The connecting wires 6 are cast into a non-conductive plastic mass 11 (globe top) for protection and for mutual electrical insulation.

In order to securely and permanently attach the flexible conductor strip 8 to the chip housing 3 , a form-fitting strain relief device is provided in the overlap area. This strain relief device consists of two provided on the chip housing 3 , upwardly projecting domes 12 , which are arranged in the opposite side areas of the overlap area, as well as from two correspondingly arranged circular openings 13 , which are provided in the flexible conductor band 8 and into which the domes 12 are inserted can be. The domes 12 are expediently formed in one piece with the chip housing 3 . It is possible, for example, to use the injection channel of the chip housing 3 as the dome 12 .

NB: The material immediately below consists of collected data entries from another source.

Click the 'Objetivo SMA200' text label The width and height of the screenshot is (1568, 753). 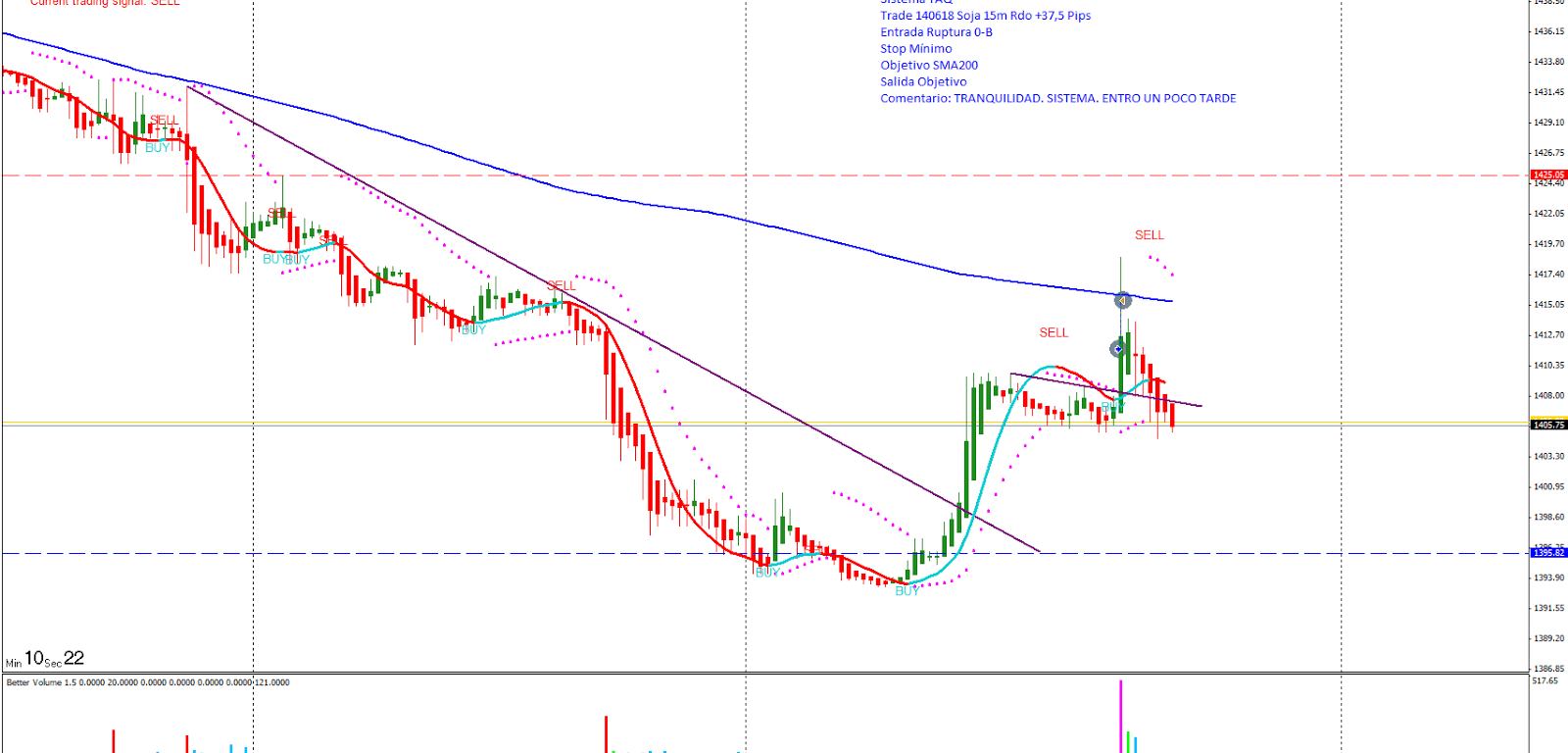[928, 66]
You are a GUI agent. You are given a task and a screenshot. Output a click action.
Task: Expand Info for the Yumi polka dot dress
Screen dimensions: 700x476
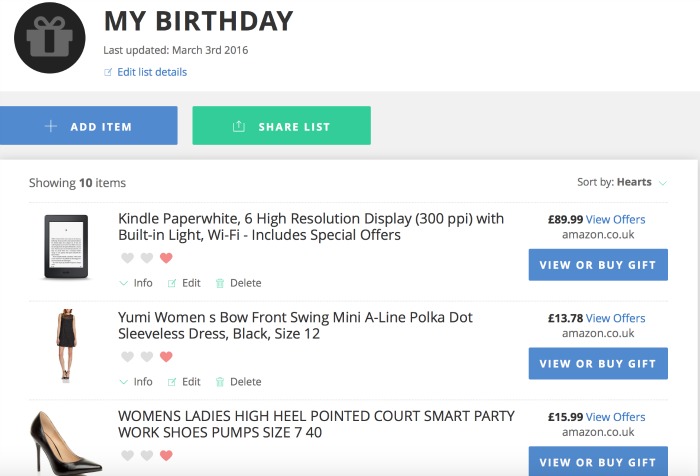(137, 382)
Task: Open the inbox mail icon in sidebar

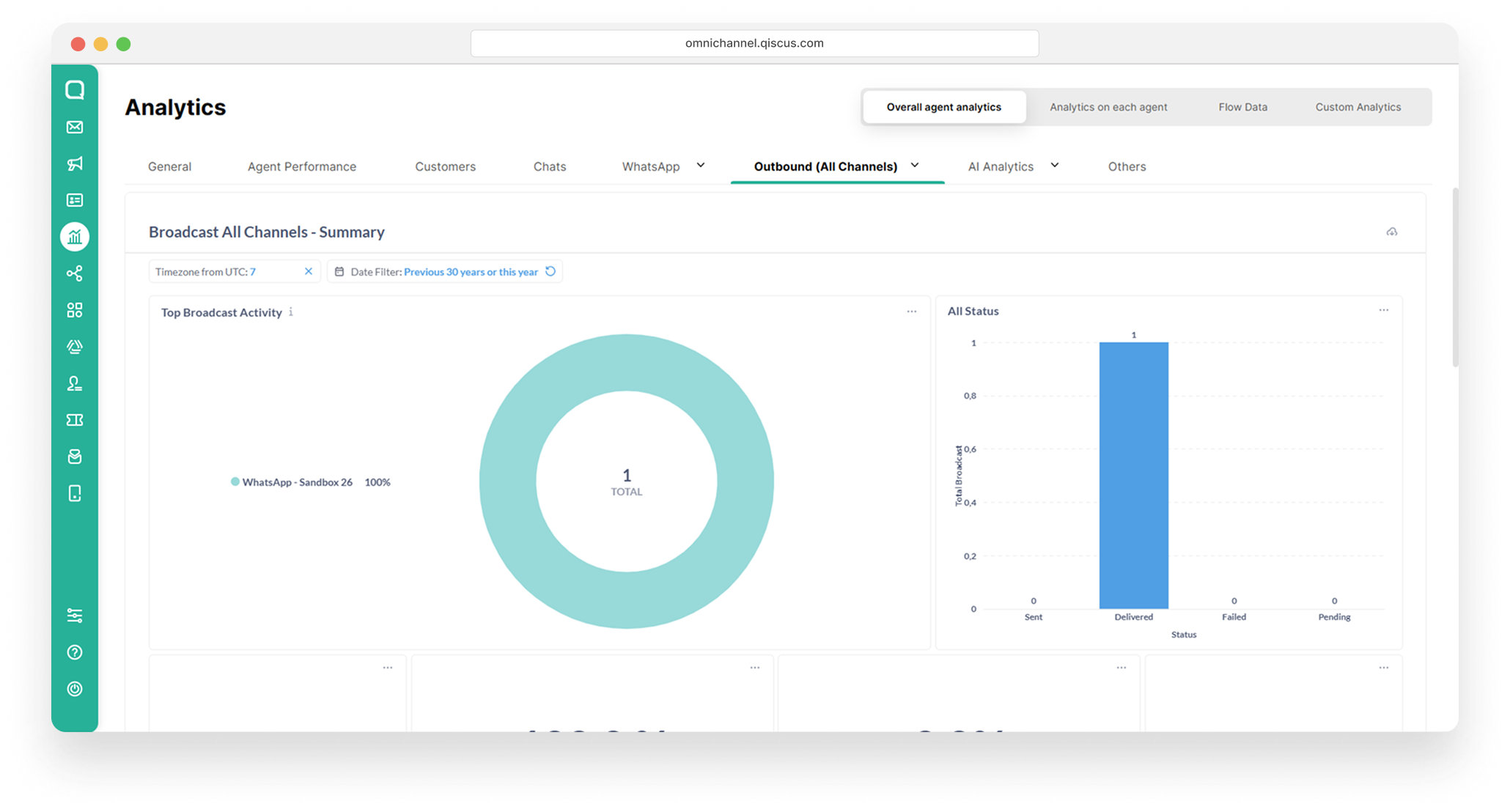Action: pos(75,127)
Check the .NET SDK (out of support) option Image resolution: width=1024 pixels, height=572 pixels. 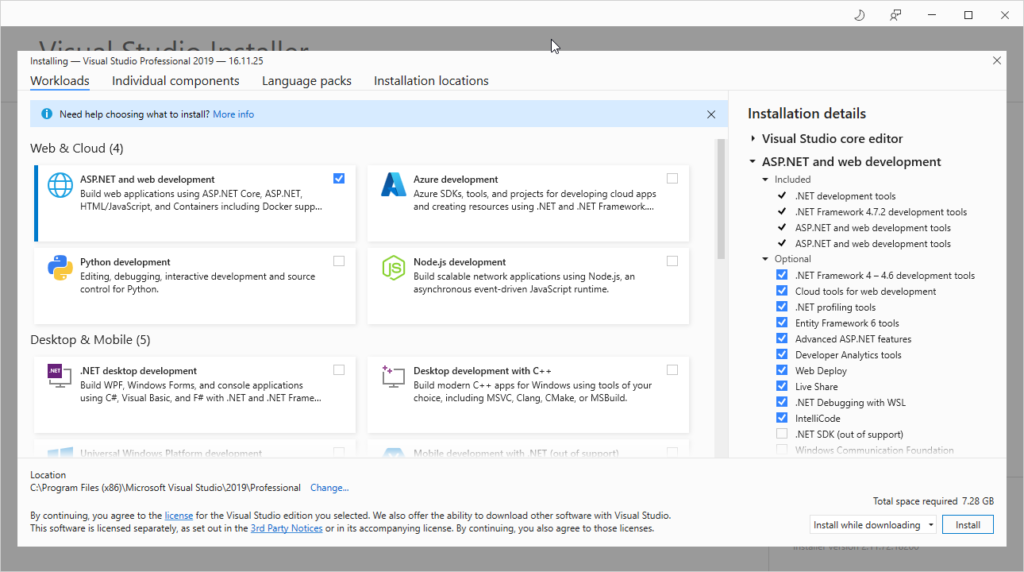click(782, 434)
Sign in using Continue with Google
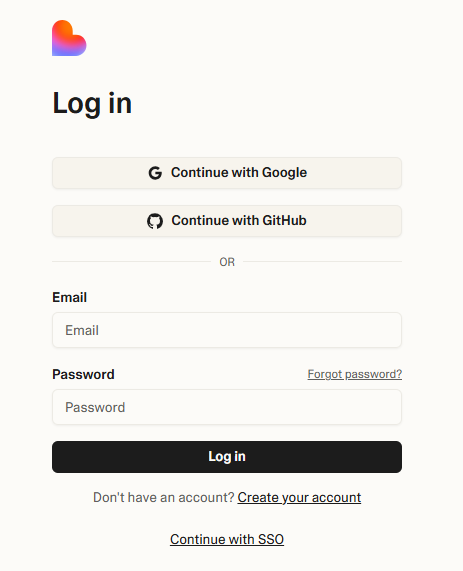Viewport: 463px width, 571px height. pos(227,173)
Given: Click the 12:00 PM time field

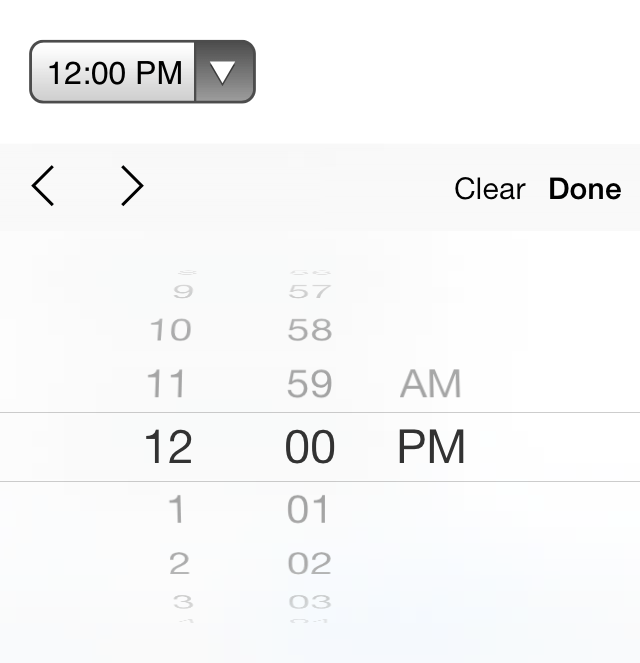Looking at the screenshot, I should [x=113, y=71].
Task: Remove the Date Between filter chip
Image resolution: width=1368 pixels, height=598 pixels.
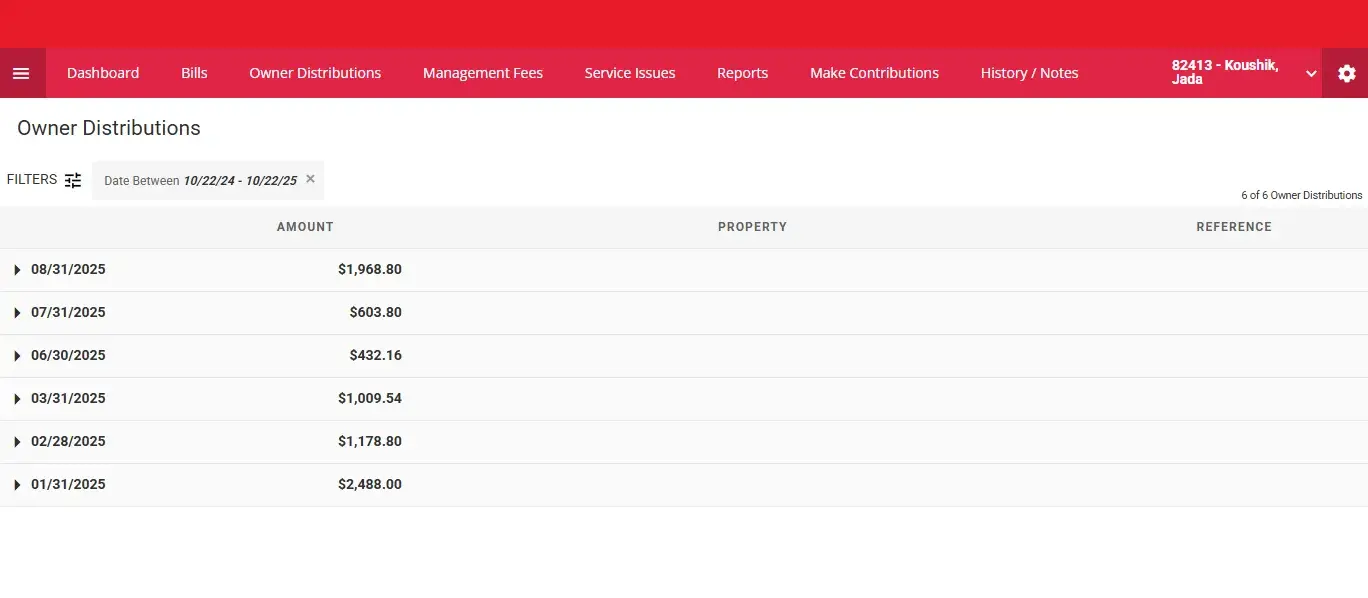Action: [310, 179]
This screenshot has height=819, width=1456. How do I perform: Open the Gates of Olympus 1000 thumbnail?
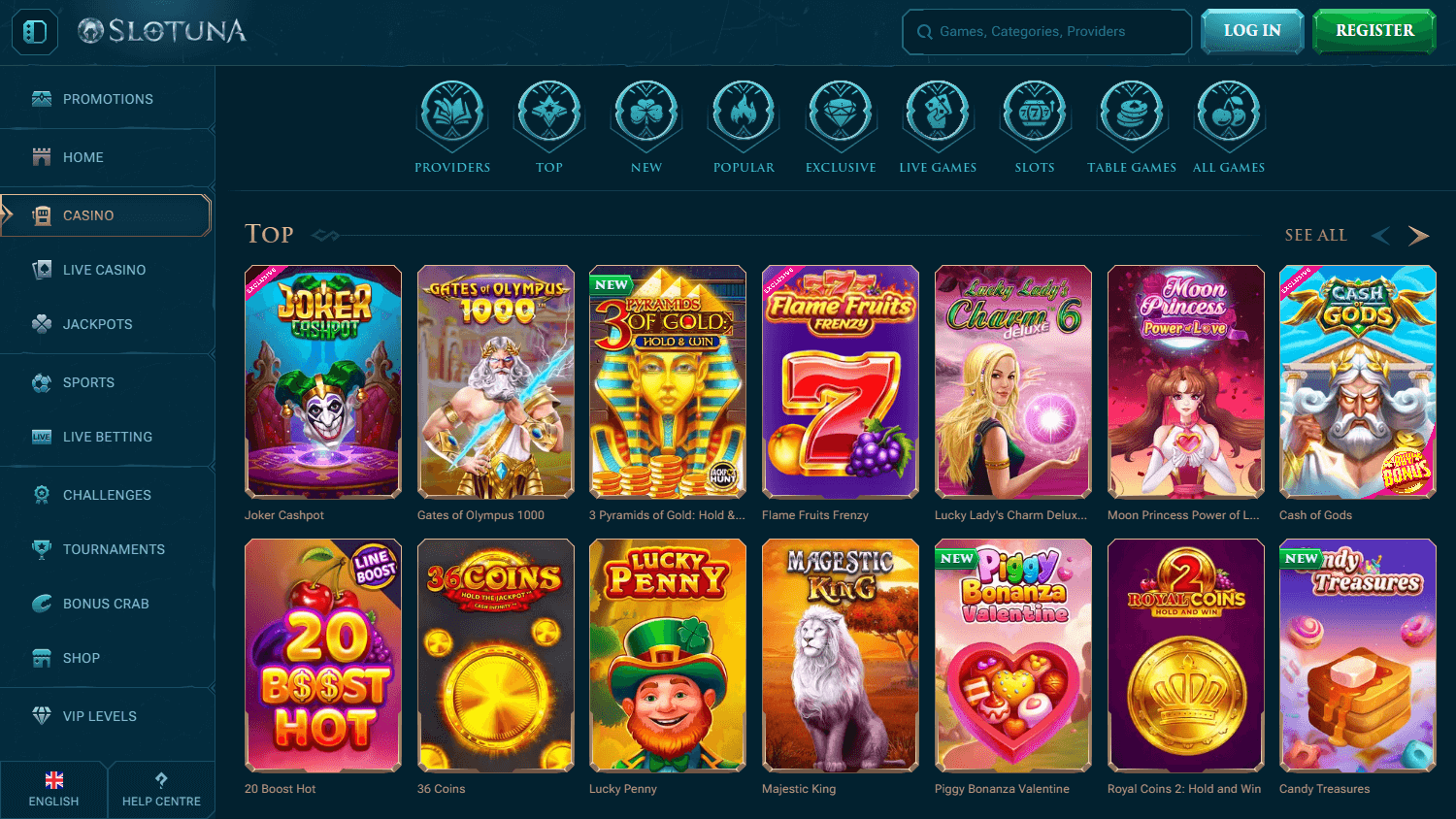pos(495,382)
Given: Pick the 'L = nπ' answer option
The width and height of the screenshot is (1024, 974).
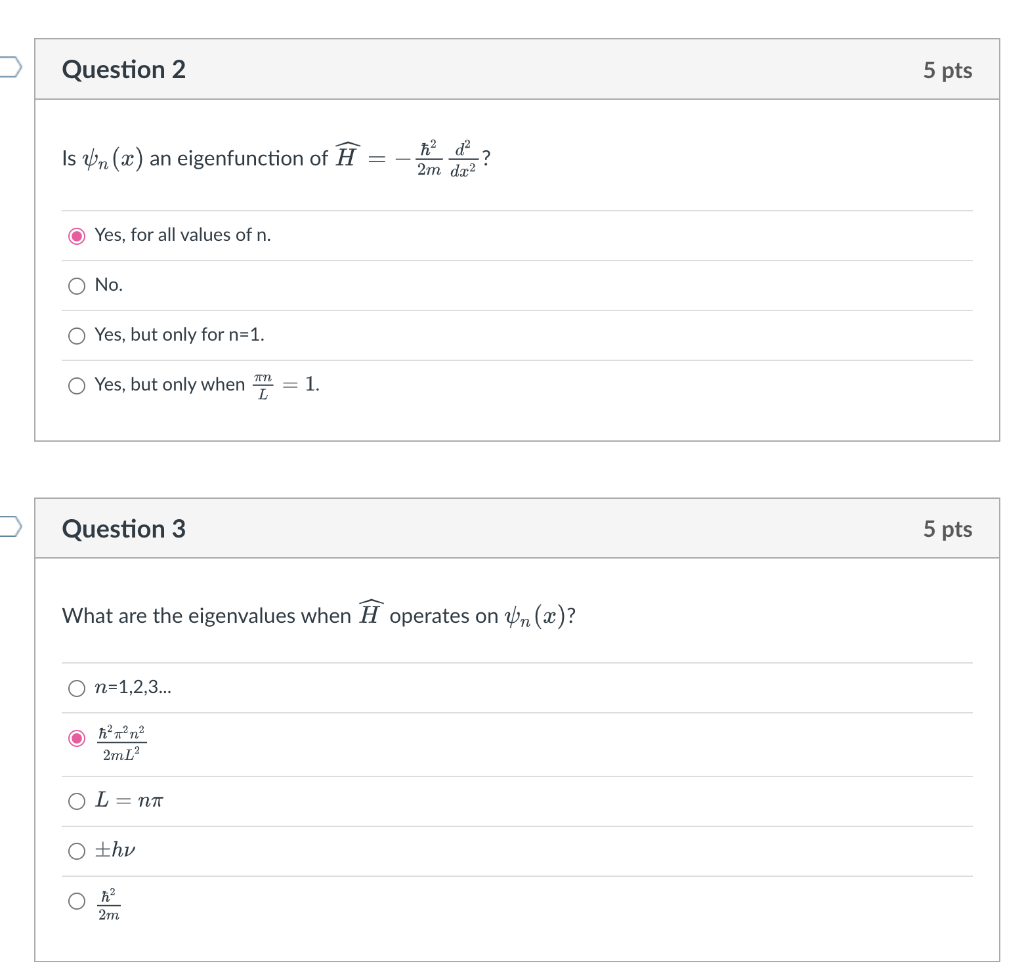Looking at the screenshot, I should point(77,801).
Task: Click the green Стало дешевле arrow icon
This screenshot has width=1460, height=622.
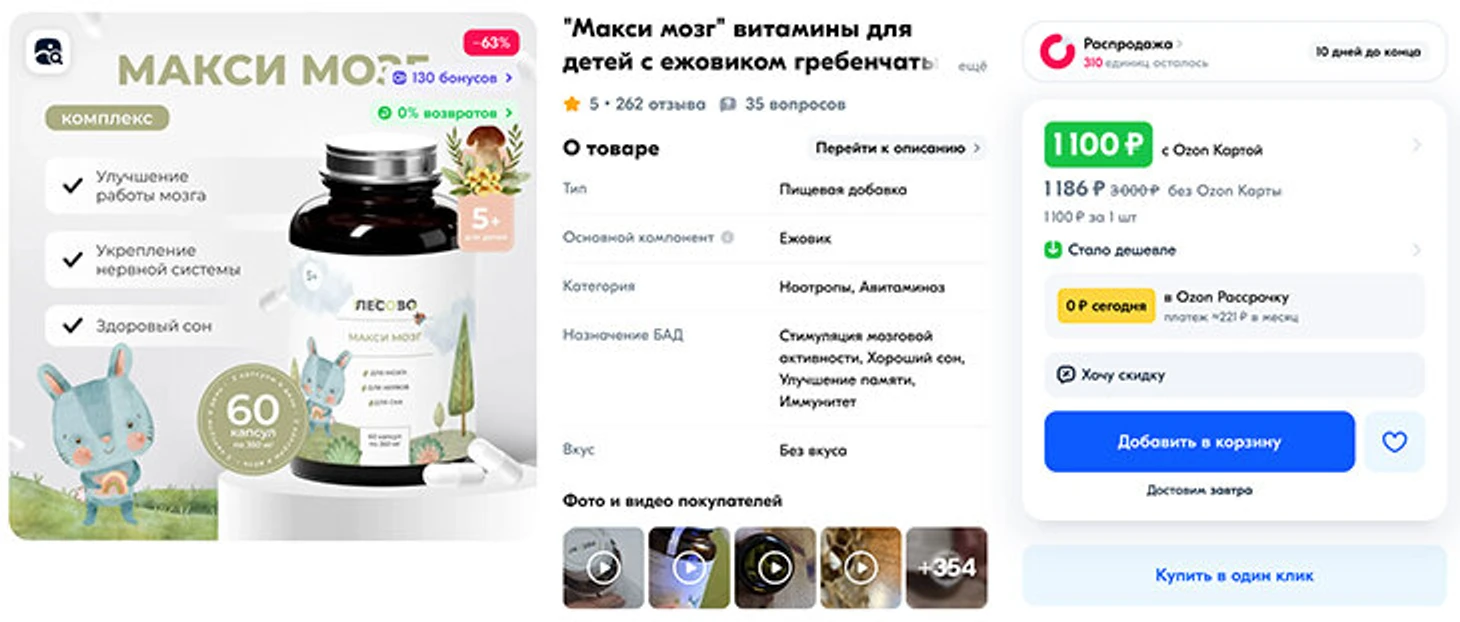Action: (x=1052, y=250)
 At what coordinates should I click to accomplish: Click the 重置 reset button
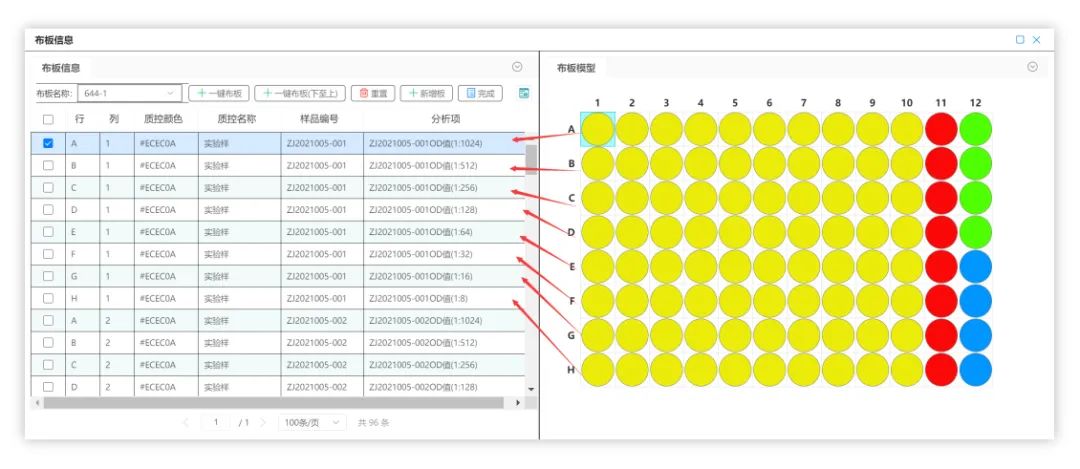pos(373,93)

In the embodiment shown, the dome 12 is initially designed as an upstream cylindrical section when the flexible conductor strip 8 is assembled, so that it can be inserted into the openings 13 in a simple manner. After assembly, the 8 projecting part of the dome 12 melted upwardly over the flex conductor strip for example by means of a simple heating punch and stamped flat, so that the dome 12 secured to the inner wall of the opening 13 is located on and in addition having an enlarged head portion 14 of the Top of the flex strip 8 reaches behind. In this way, a kind of rivet connection is created between the chip housing 3 and the flexible conductor strip 8 .

In order to ensure a secure and permanent connection, it is expedient that the flexible conductor strip 8 is also glued in the overlap area to the chip housing 3 in addition to the positive connection described.

It is fundamentally expedient to design the positive strain relief elements in pairs, an arrangement symmetrical to the longitudinal axis of the sensor device being particularly preferred. Furthermore, it is also conceivable to provide the form-fitting strain relief elements at other points of the overlap pungsbereiches between the chip housing 3 and 8 flex strip.

Claims (4)

1. Sensor device for detecting biometric Merkma len, in particular finger minutiae, with a biometric sensor chip ( 1 ) which is inserted in a chip housing ( 3 ), and with a flexible conductor strip ( 8 ) which is fixed to the chip housing ( 3 ) and on which Conductor tracks ( 7 ) in electrical contact with the sensor chip ( 1 ) are applied, characterized in that between the flexible conductor strip ( 8 ) and the chip housing ( 3 ) there is provided a positive strain relief device which has at least one provided on the chip housing ( 3 ). protruding standing dome ( 12 ) and at least one corresponding, in the flex conductor band ( 8 ) arranged opening ( 13 ) into which the dome ( 12 ) can be inserted. 2. Sensor device according to claim 1, characterized in that the strain relief device has at least one pair of domes ( 12 ) which are arranged on different sides with respect to the longitudinal axis of the flexible conductor band ( 8 ). 3. Sensor device according to claim 2, characterized in that the domes ( 12 ) are arranged symmetrically to the longitudinal axis of the flexible conductor band ( 8 ). 4. Sensor device according to one of the preceding claims, characterized in that the dome ( 12 ) can be brought into close contact with the flexible conductor strip ( 8 ) by melting.